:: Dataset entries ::
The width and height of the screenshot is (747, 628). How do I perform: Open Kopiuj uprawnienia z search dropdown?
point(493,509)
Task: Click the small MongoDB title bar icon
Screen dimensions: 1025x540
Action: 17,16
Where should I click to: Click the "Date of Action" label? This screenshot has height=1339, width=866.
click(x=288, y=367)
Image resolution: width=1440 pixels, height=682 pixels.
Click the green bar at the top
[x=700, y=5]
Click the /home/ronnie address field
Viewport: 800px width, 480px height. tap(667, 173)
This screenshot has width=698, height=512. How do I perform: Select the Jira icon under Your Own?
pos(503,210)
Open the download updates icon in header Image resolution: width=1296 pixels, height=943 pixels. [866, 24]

:: EXERCISE GOAL ::
Your output should be the lines from the one with "Click the /home/ronnie address field" through the end of the records above, copied exactly.

:: TASK ANSWER ::
Click the /home/ronnie address field
Viewport: 800px width, 480px height. tap(667, 173)
This screenshot has width=698, height=512. How do I perform: Select the Jira icon under Your Own?
pos(503,210)
Open the download updates icon in header Image resolution: width=1296 pixels, height=943 pixels. [866, 24]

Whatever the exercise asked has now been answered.